• [The data]:
┌──
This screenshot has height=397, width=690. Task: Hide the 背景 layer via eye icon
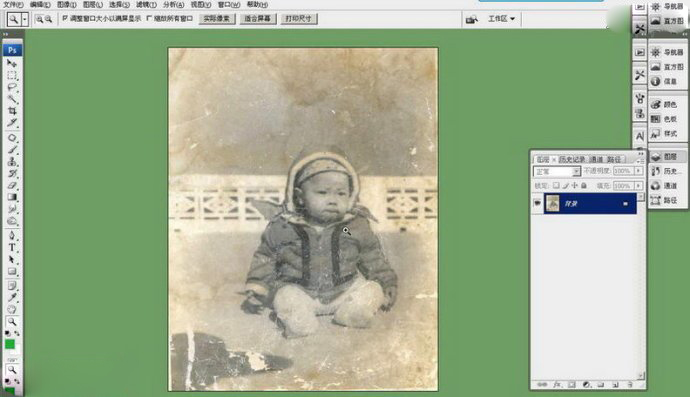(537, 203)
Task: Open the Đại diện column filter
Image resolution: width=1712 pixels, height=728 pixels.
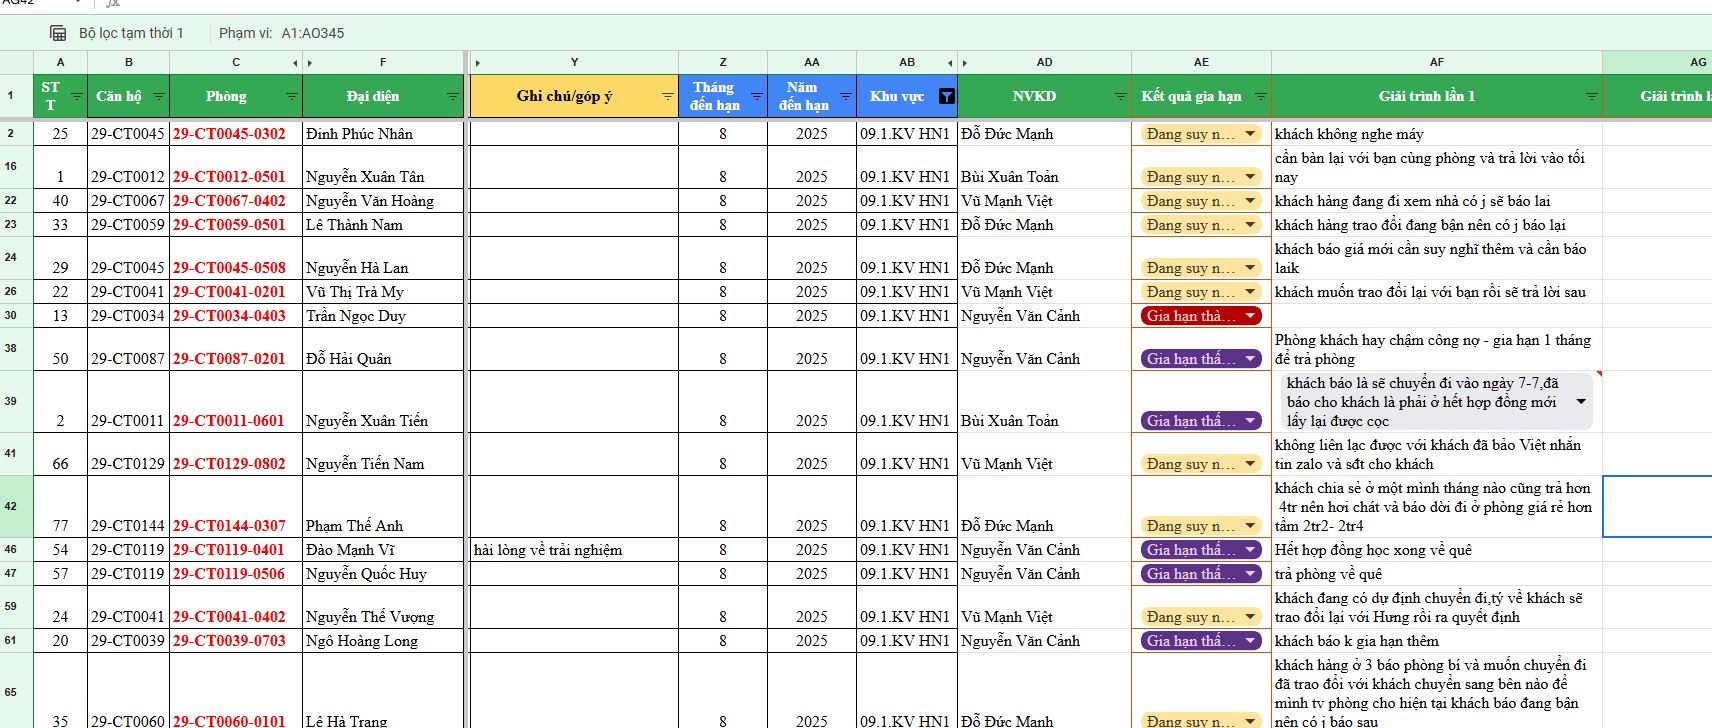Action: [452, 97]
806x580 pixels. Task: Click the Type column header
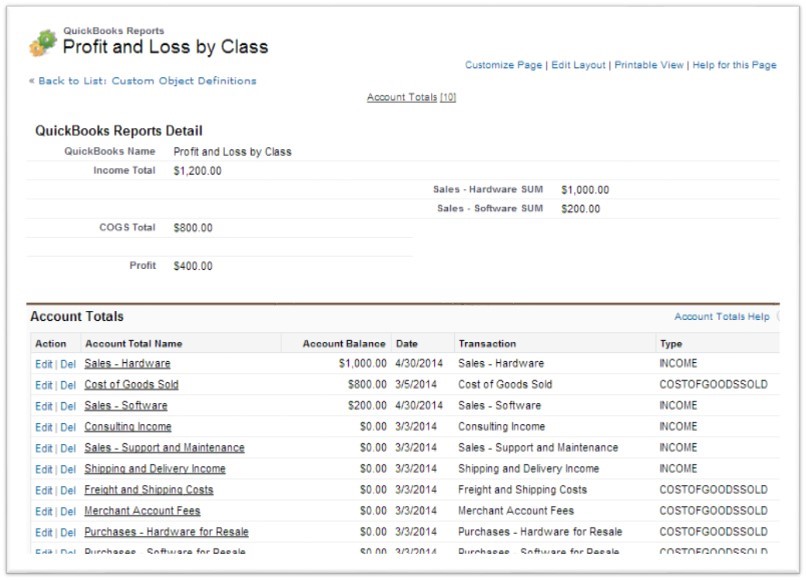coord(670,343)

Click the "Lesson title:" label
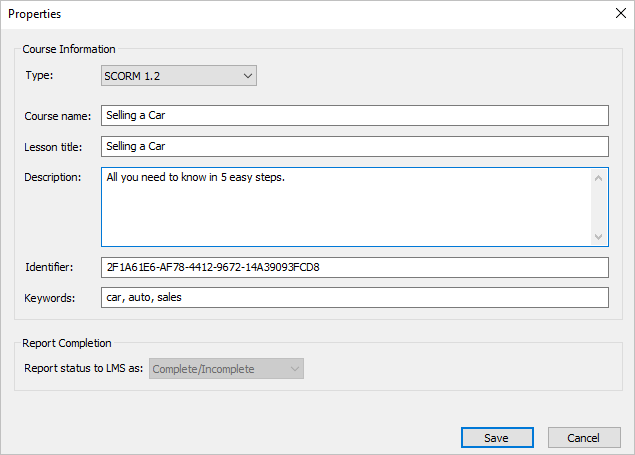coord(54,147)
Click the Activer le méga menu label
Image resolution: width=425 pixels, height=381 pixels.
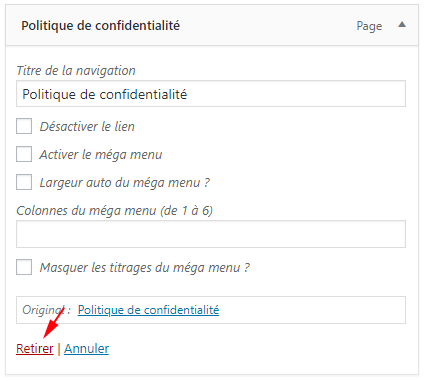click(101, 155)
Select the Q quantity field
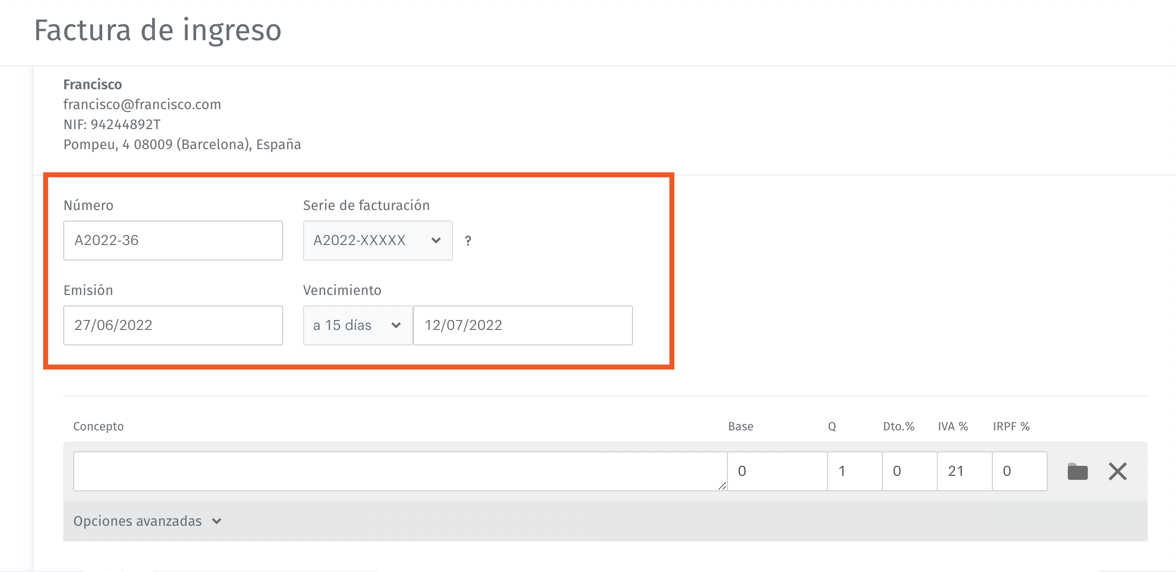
└──
┌──
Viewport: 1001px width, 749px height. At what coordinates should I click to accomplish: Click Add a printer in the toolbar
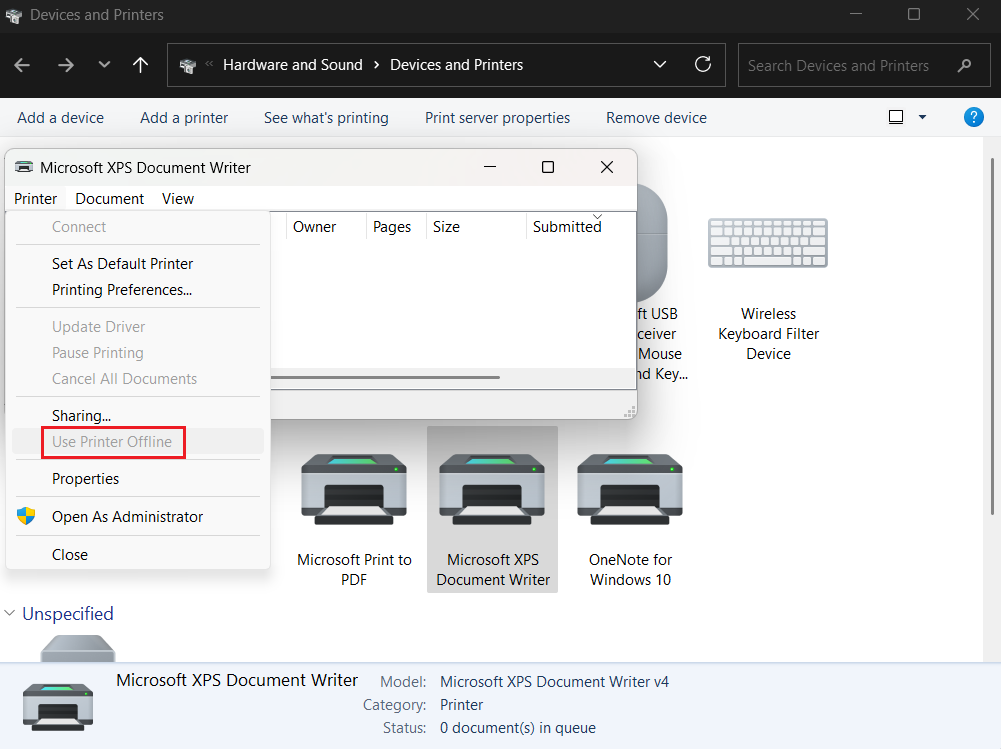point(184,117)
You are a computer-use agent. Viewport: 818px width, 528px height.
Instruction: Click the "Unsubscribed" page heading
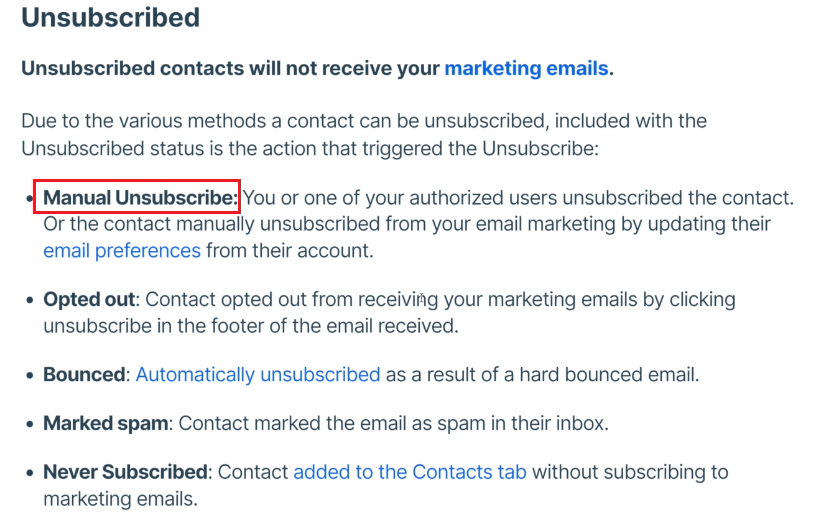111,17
└──
┌──
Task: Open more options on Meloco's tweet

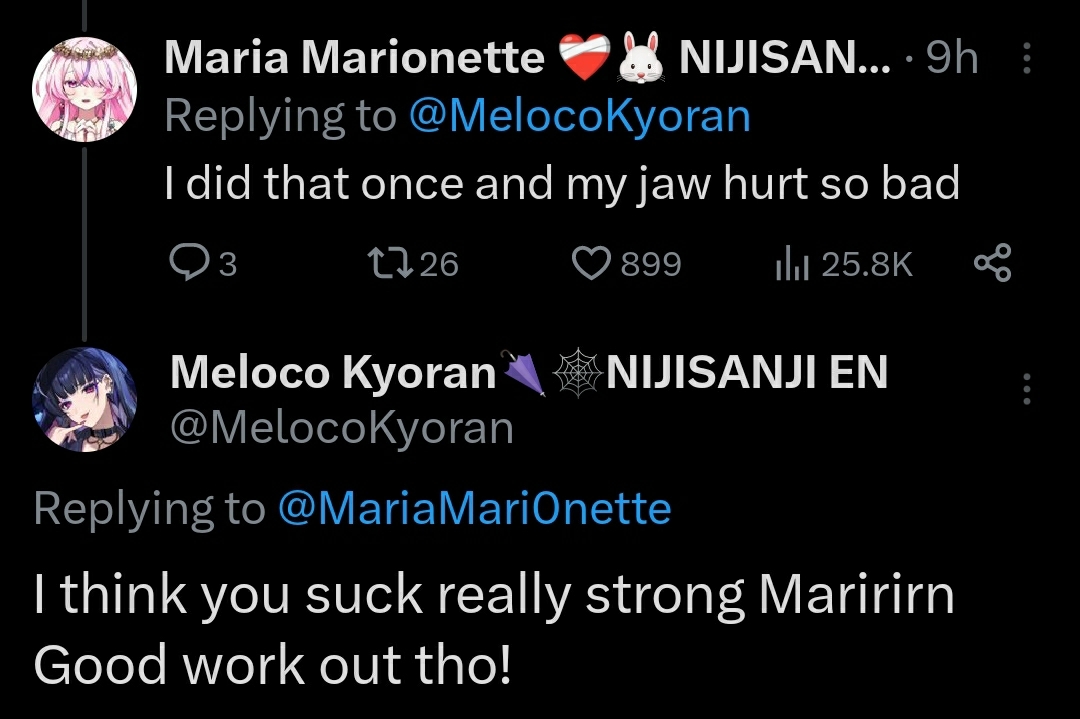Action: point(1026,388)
└──
• [To do]: Write out, word for word, the stretch of entries that begins at the line with "This screenshot has" and ends at the line with "Select the Q quantity field". Pictures do not belong in it.

• [Answer area]:
This screenshot has height=397, width=690. Task: Hide the 背景 layer via eye icon
(537, 203)
Task: Open the Đại diện column filter
Image resolution: width=1712 pixels, height=728 pixels.
Action: [452, 97]
806x580 pixels. Task: Click the Type column header
coord(670,343)

Click the "Lesson title:" label
coord(54,147)
Click the Activer le méga menu label
Image resolution: width=425 pixels, height=381 pixels.
click(101, 155)
Select the Q quantity field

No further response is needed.